*** Begin section ***

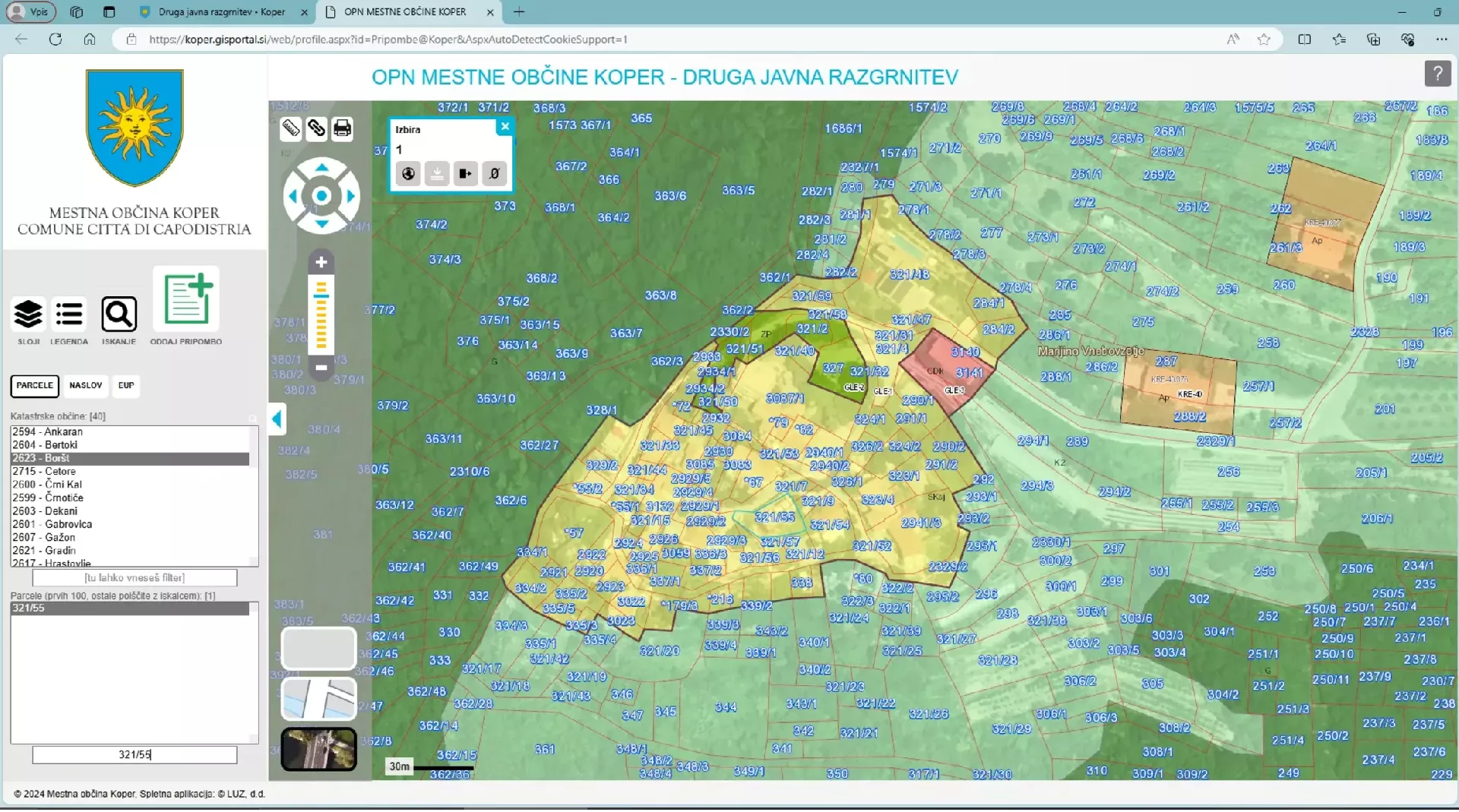The height and width of the screenshot is (812, 1459).
Task: Clear selection with the crossed-out zero icon
Action: tap(495, 174)
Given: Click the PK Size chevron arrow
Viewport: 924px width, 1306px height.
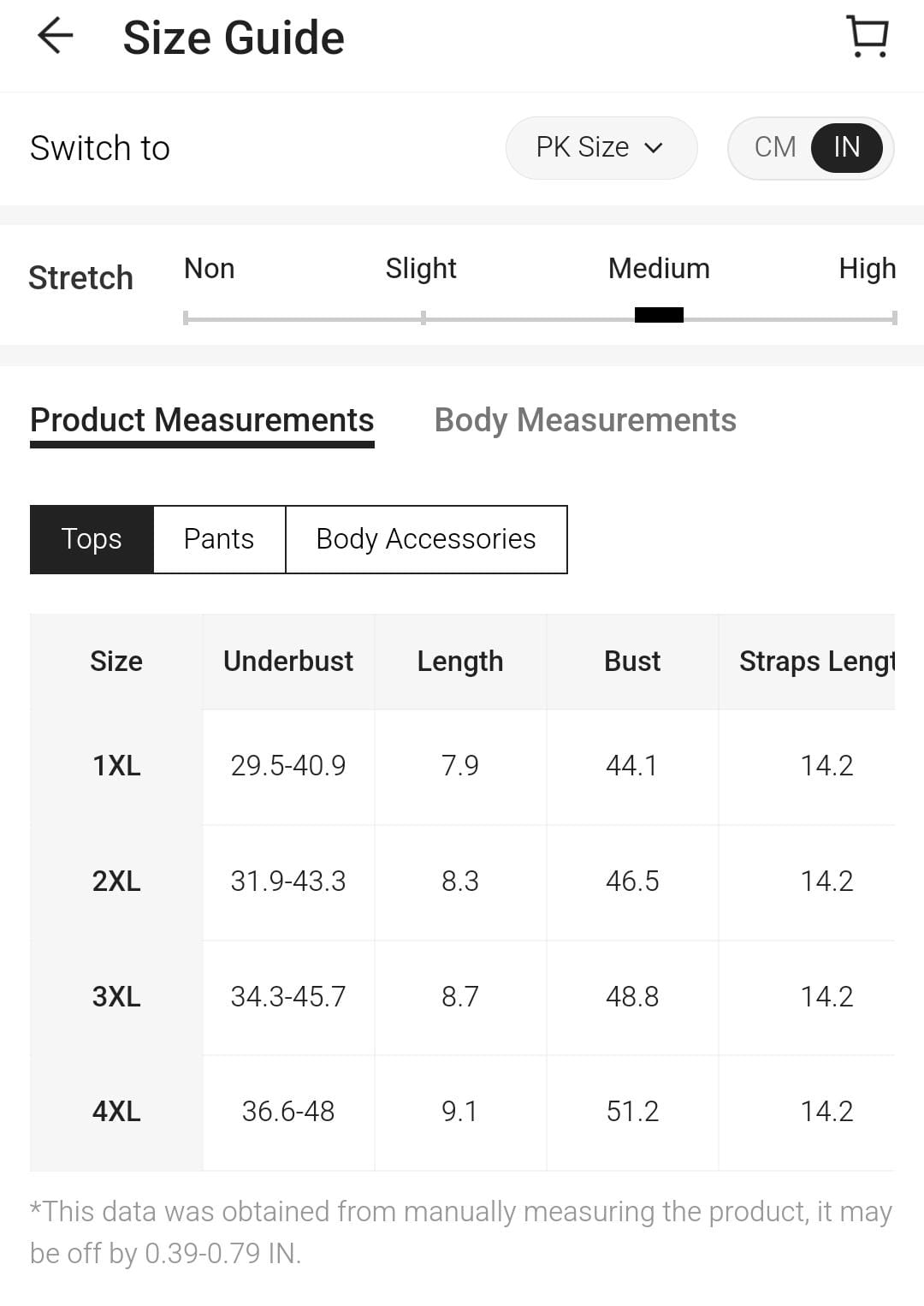Looking at the screenshot, I should (x=654, y=148).
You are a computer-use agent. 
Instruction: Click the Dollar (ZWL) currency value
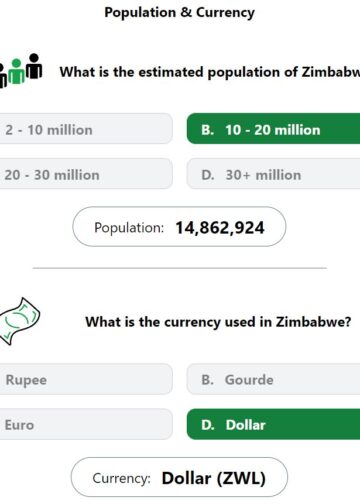click(214, 478)
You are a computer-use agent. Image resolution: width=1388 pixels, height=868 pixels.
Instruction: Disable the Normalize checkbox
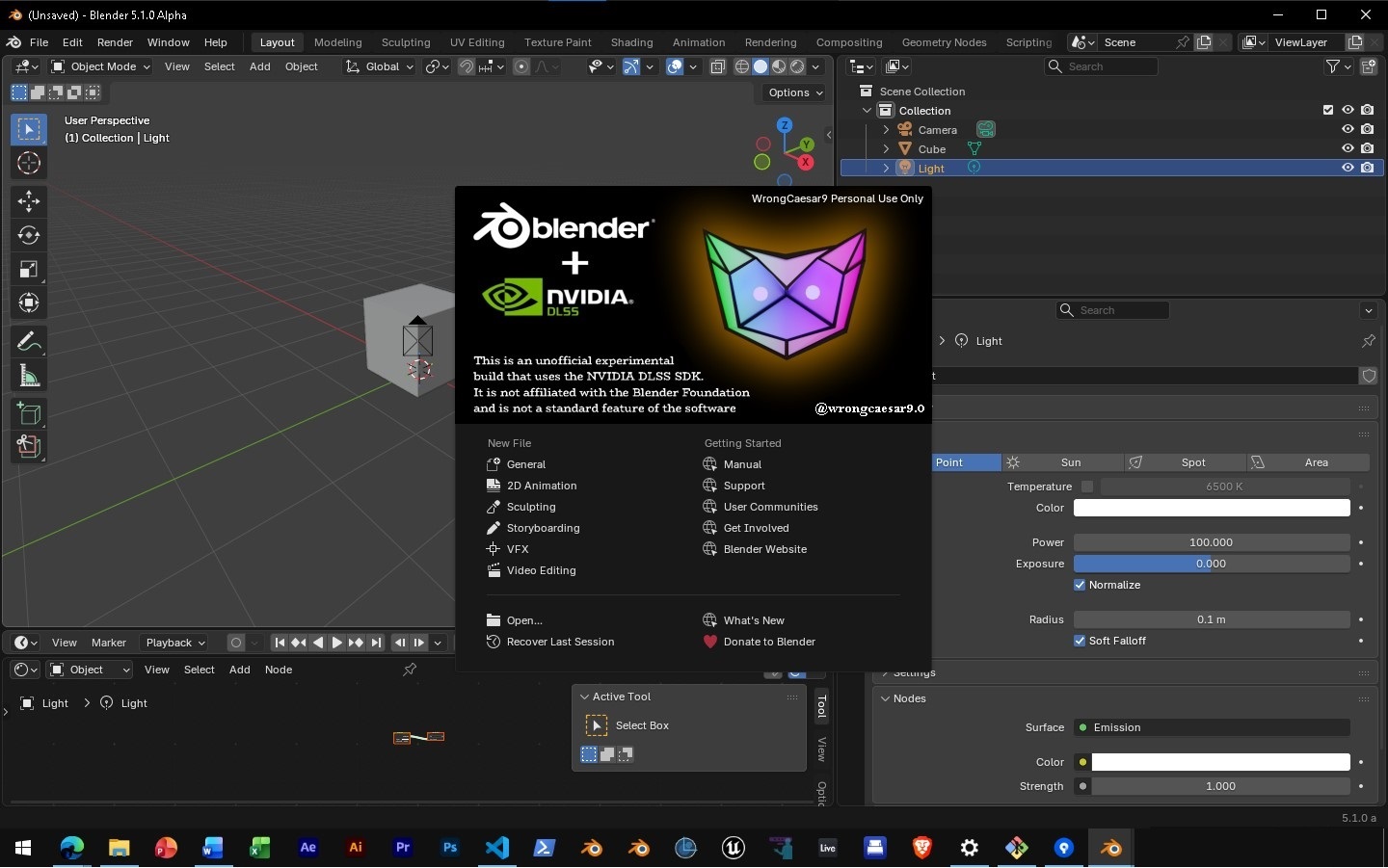coord(1080,585)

*** End section ***

▶ Task statement
Find the line that contains "Viewport: 924px width, 1306px height.", then write out that line and each one after it, exactly and with nothing else, through the end of the entries above, without the pictures.

▶ Result for this exercise
Viewport: 924px width, 1306px height.
Looking at the screenshot, I should (x=654, y=148).
You are a computer-use agent. 
Instruction: Click the Dollar (ZWL) currency value
click(214, 478)
You are a computer-use agent. Image resolution: width=1388 pixels, height=868 pixels.
Instruction: Disable the Normalize checkbox
coord(1080,585)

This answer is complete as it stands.